::: Provided passage :::

From reinvigorating his ward’s main thoroughfare, Detroit Avenue, into the award winning Gordon Square Arts District and contributing to Cleveland becoming the “America’s Hottest City” (Forbes Magazine October 27, 2016), Councilman Zone’s focus is rebuilding Cleveland into a world-class cultural destination city.

His public service accomplishments at home now demand of him to accept the 2017 Presidency of The National League of Cities, and he has just returned from Shanghai China where he was honored as the Keynote Speaker of the China Society of Administrative Reform Forum on “Urban Governance in the Context of New Trends of Urbanization: Challenges and Responses.”

Within 60 days after Michael J. and Mary Zone were married in September of 1944, Michael enlisted in the U.S. Army and left to serve his country overseas in World War II.  Captured by the Nazi’s during the Battle of the Bulge, he was sent to Bad Orb, one of Germany’s worst POW camps. Despite the sub-freezing temperatures, famine and brutalizing conditions, Michael managed to stay alive until the POW’s were liberated six months later.  His future son-in-law, Former Ohio Lt. Governor Lee Fisher, has written that Michael, who kept a revealing diary of his ordeal, was able to survive when younger, stronger men did not, because “He could see beyond the barbed wire and the cruelty of the guards and could see something that kept him alive. He could see his own future.”

:::

## Written task
Continue the profile of Councilman Zone and his family, starting right after its final sentence.

::: Information shown :::

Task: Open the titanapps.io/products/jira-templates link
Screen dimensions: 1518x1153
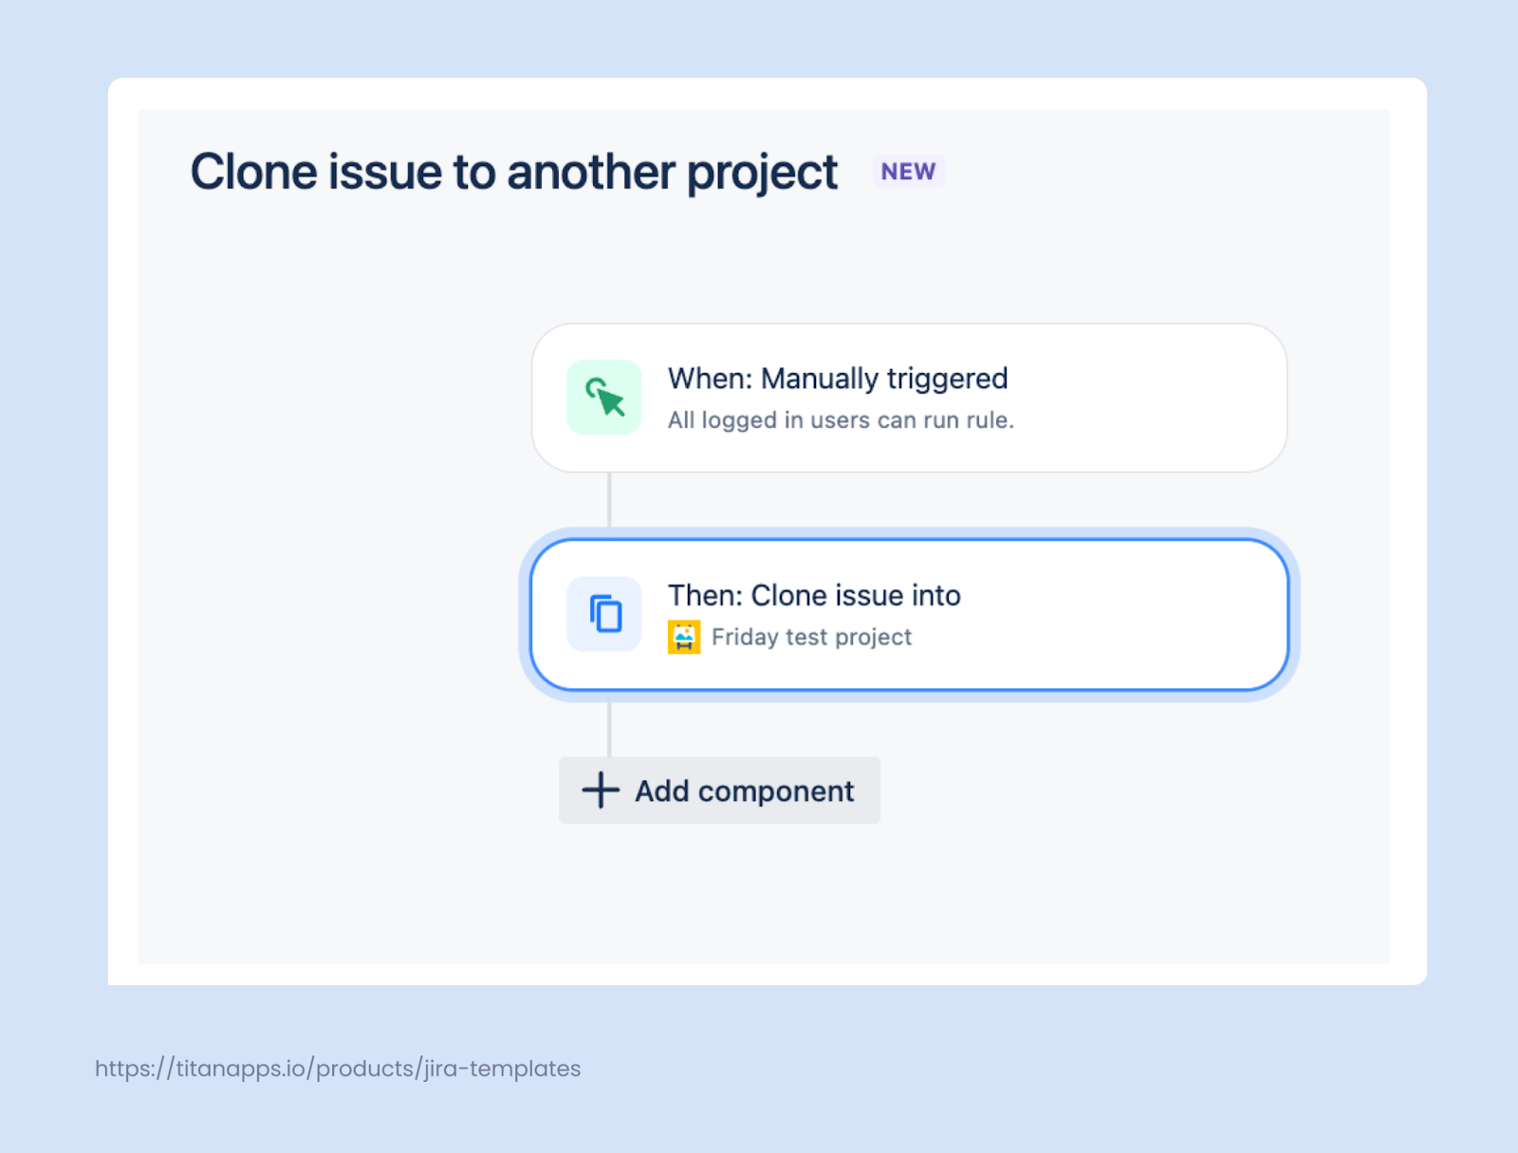Action: click(336, 1068)
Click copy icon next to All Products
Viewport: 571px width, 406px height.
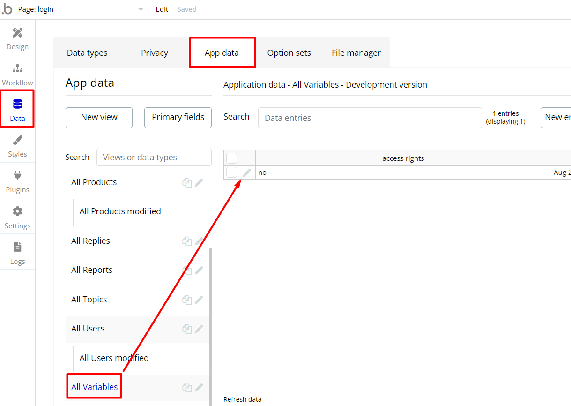(x=187, y=183)
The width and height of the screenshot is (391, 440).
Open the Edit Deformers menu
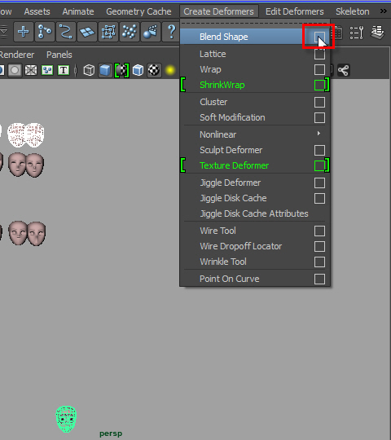pyautogui.click(x=295, y=11)
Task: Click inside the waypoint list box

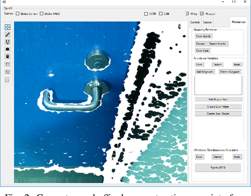Action: click(x=218, y=86)
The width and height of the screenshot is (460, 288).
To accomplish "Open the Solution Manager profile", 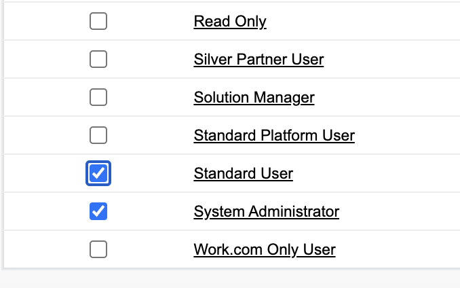I will 254,98.
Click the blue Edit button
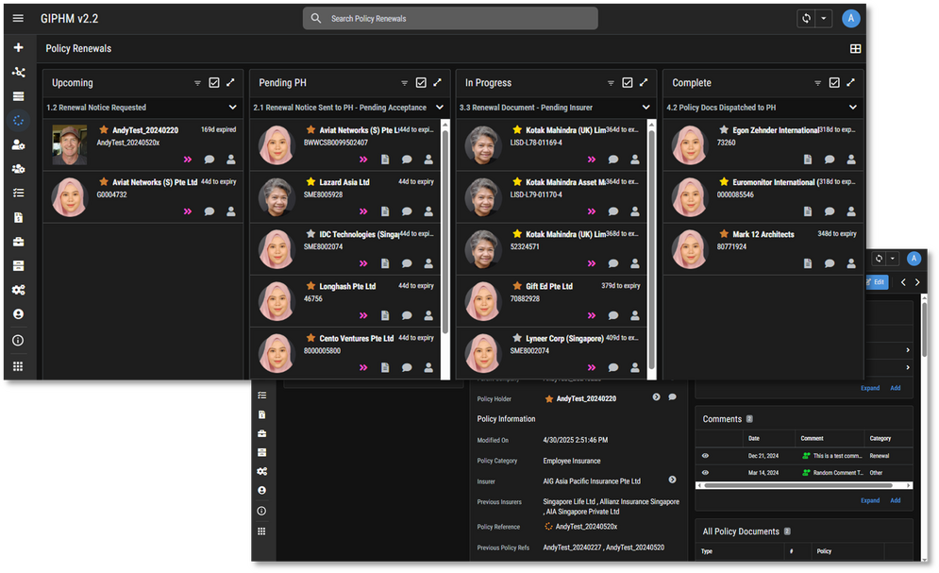This screenshot has height=573, width=939. point(876,282)
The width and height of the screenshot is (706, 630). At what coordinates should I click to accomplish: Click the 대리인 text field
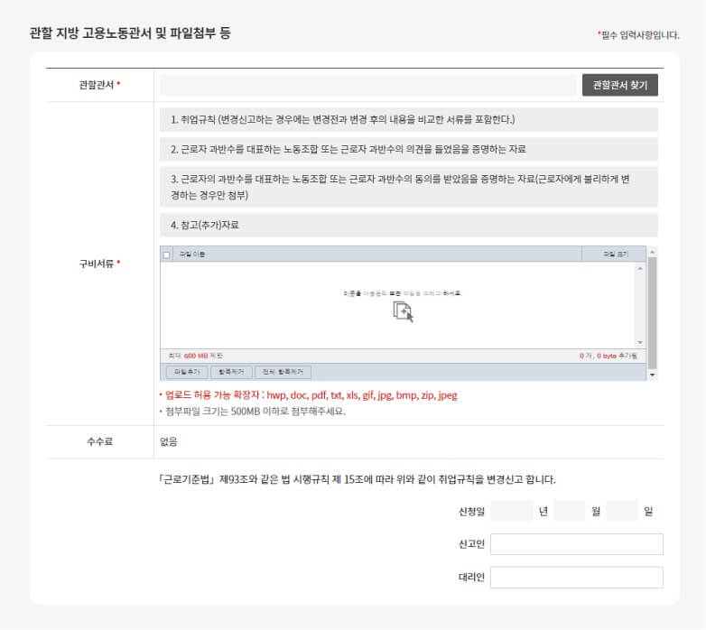click(x=576, y=578)
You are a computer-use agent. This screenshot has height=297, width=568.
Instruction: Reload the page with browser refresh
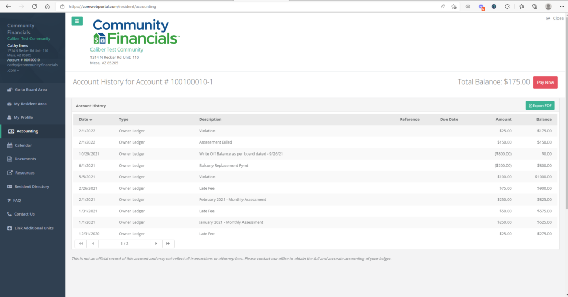pos(34,7)
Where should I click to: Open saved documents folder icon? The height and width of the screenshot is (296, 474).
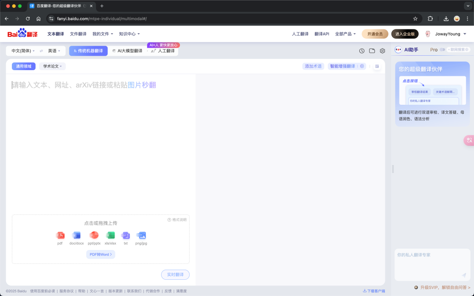pos(372,50)
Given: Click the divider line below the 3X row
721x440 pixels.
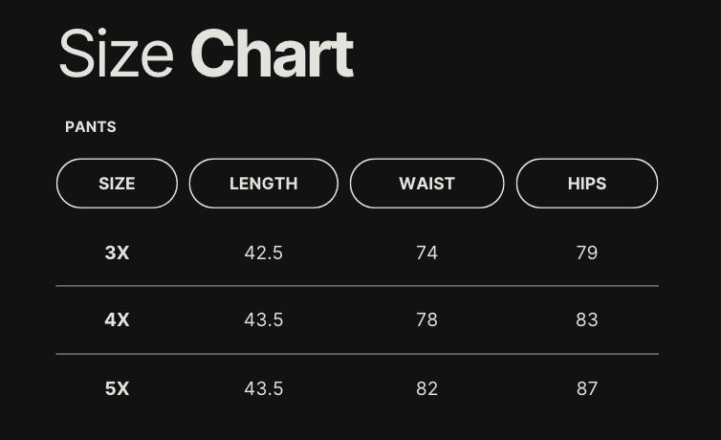Looking at the screenshot, I should coord(357,286).
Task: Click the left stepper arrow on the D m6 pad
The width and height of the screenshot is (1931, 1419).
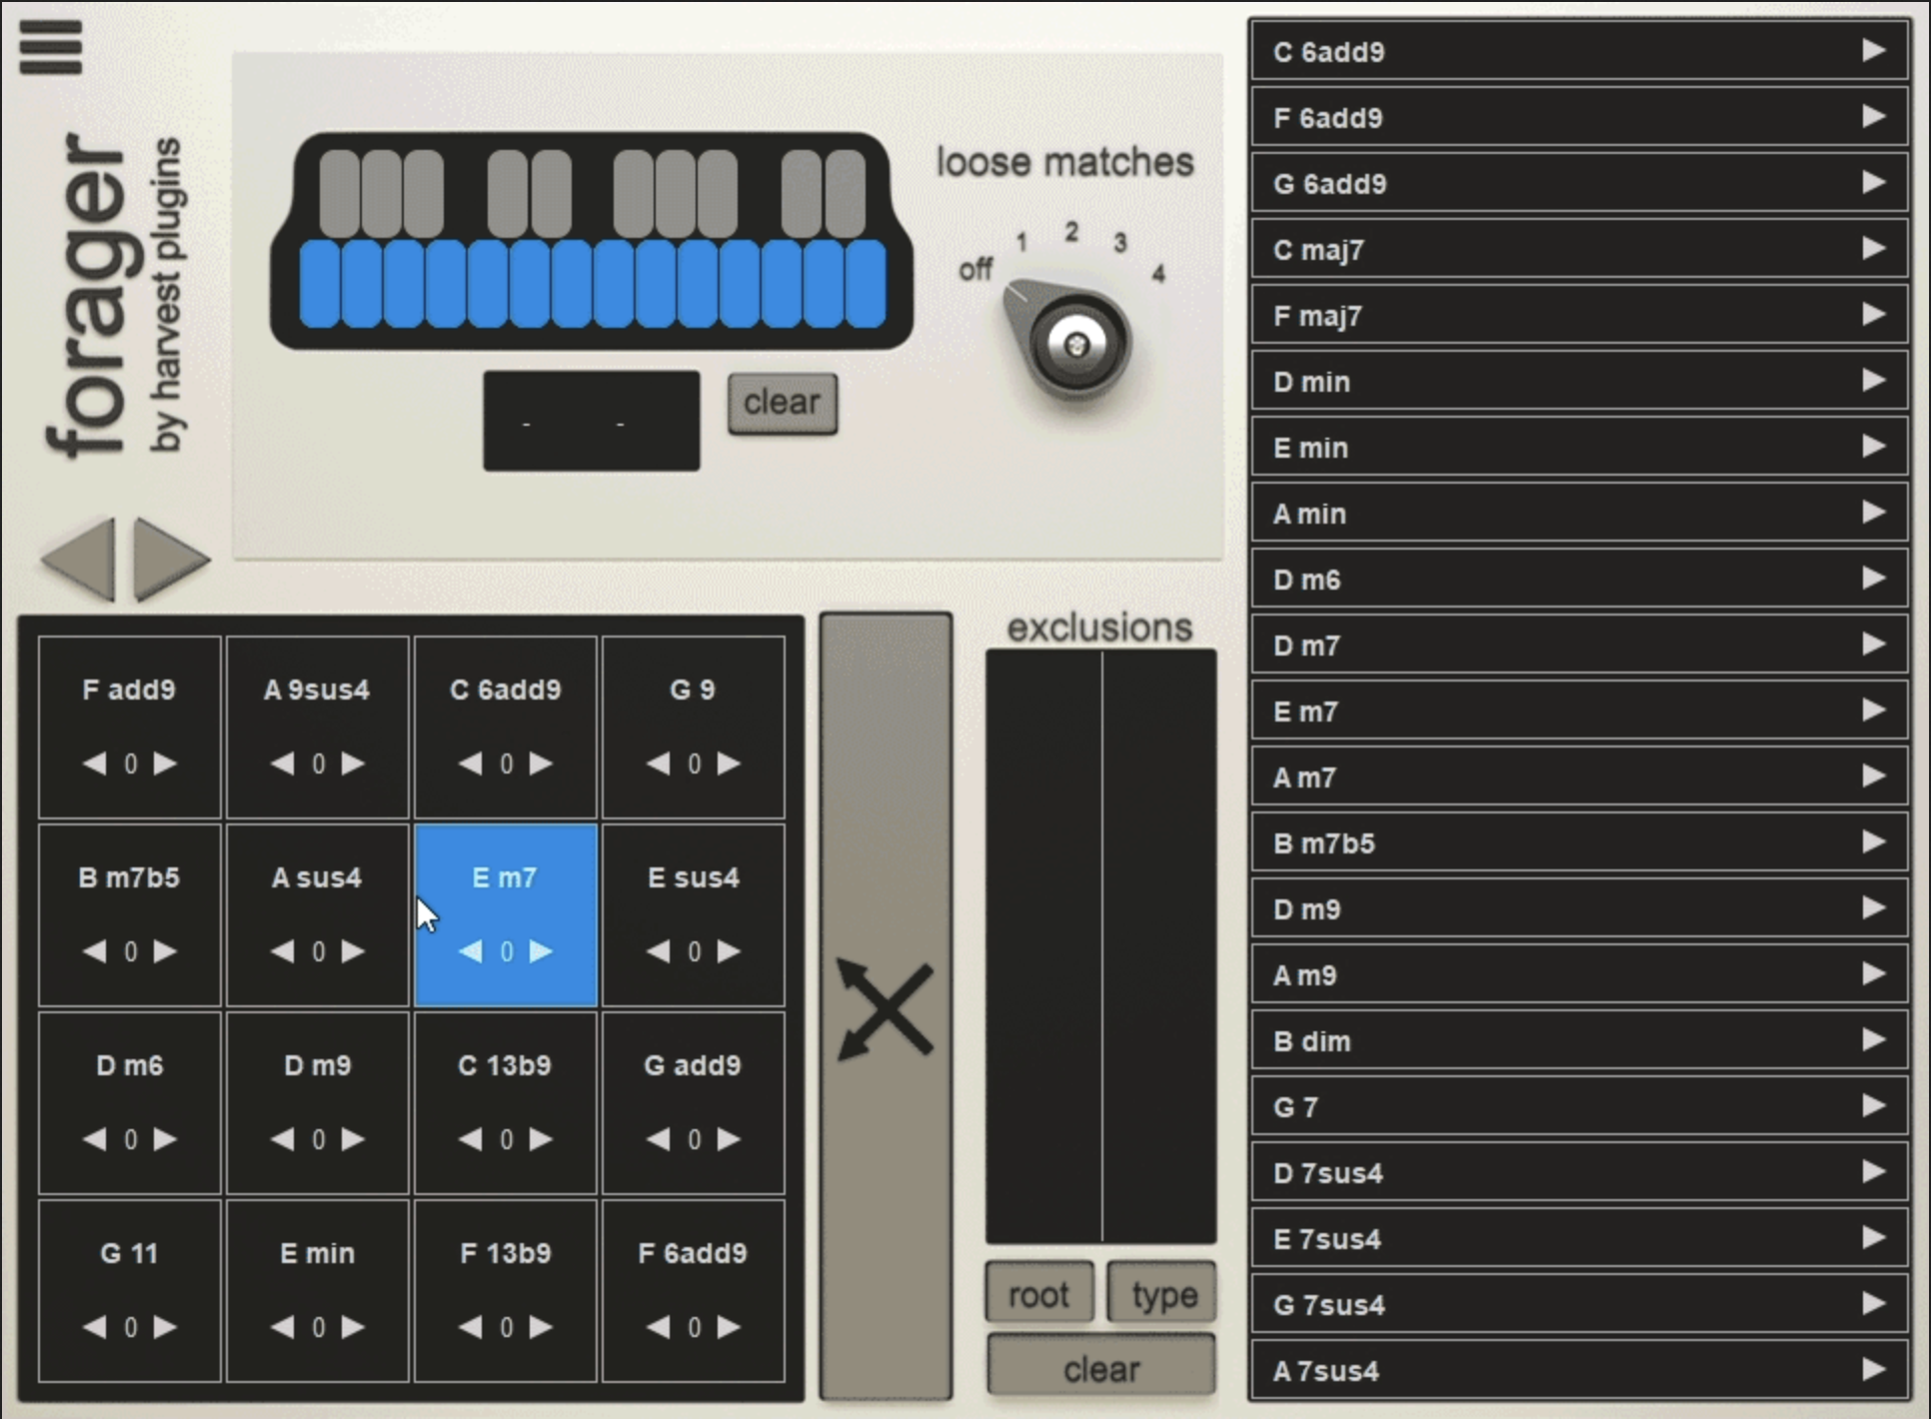Action: pos(96,1140)
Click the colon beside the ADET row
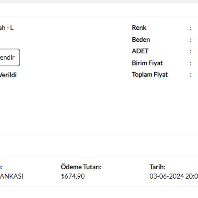The height and width of the screenshot is (198, 198). tap(191, 51)
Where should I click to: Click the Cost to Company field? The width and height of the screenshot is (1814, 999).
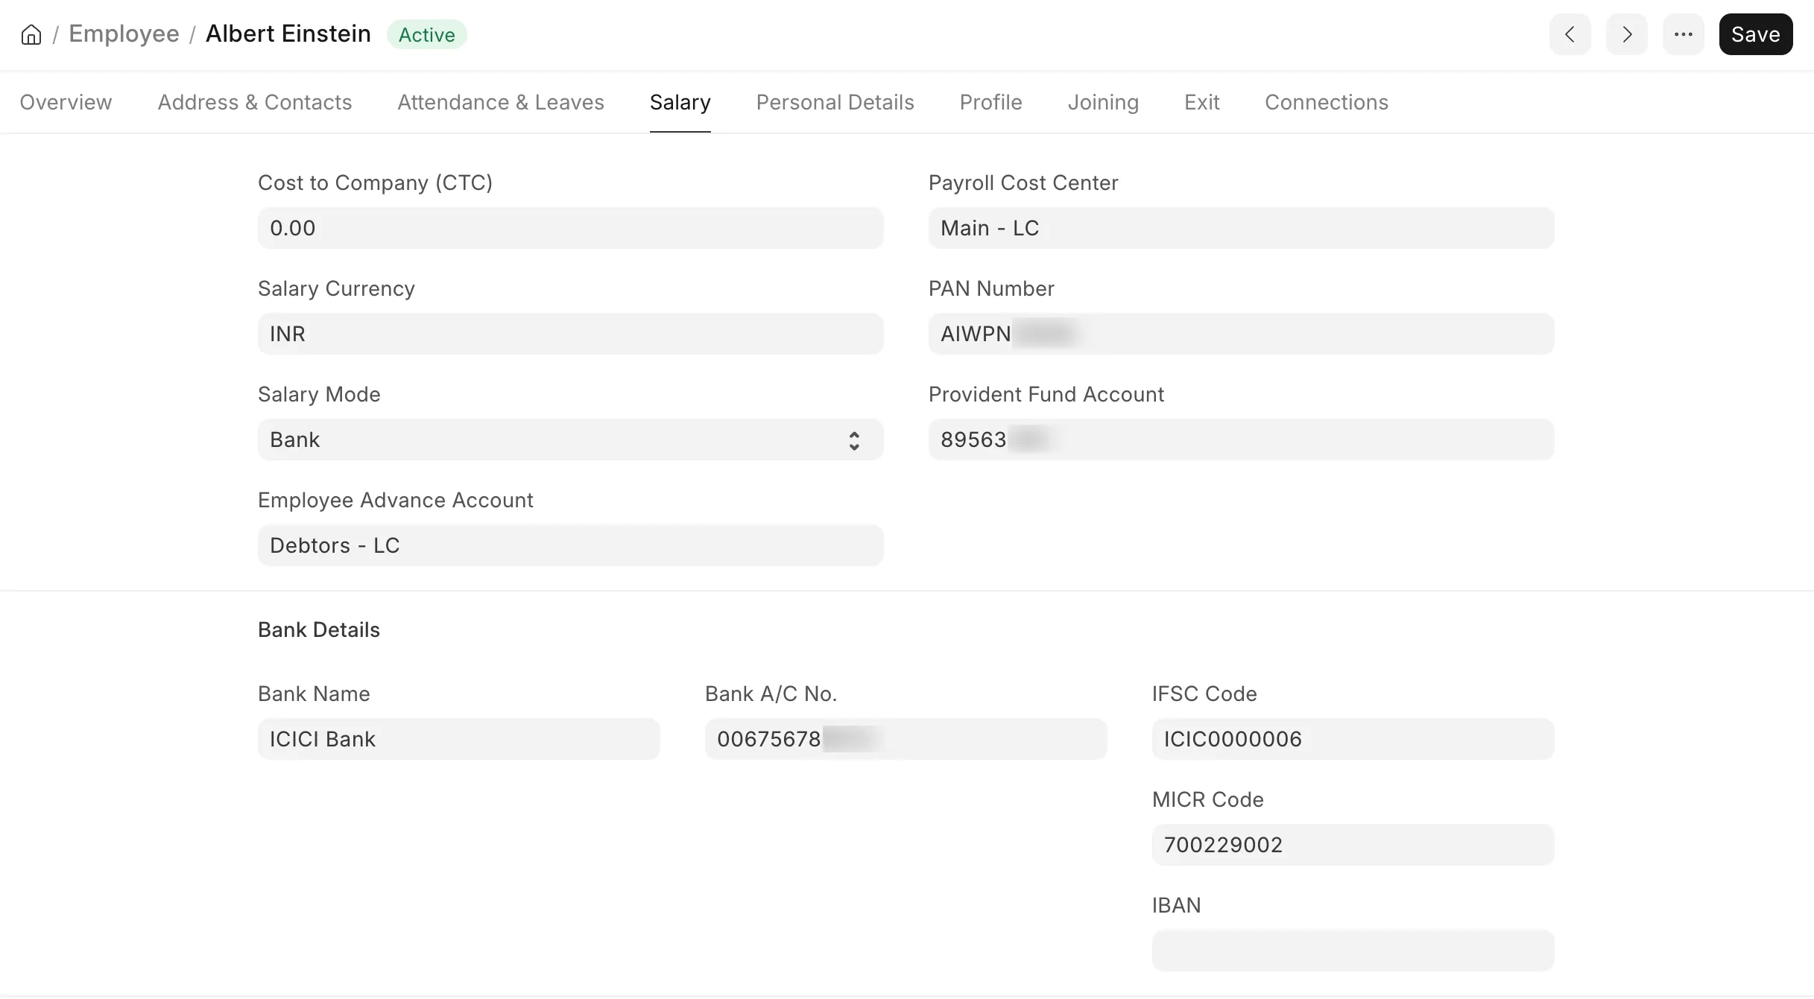click(x=570, y=228)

:::

## Response for this exercise
Michael J. and Mary Zone’s future after World War II included the blessing of nine children, raised in the Detroit Shoreway neighborhood on Cleveland’s west side where they grew up. They established a neighborhood grocery store, a community newspaper, and travel agency and, in 1960, Michael J. Zone was elected to Cleveland City Council. His legendary service continued until his unexpected death in 1974 from a heart attack attributed to the ravages of his POW experience.

After Councilman Michael J. Zone’s death, City Council President George L. Forbes asked Mary Zone to serve the remainder of her husband’s term.  She agreed, and subsequently was re-elected to three additional terms. She was the first Italian-American woman to serve on Cleveland City Council and the first woman to serve as Council Majority Whip.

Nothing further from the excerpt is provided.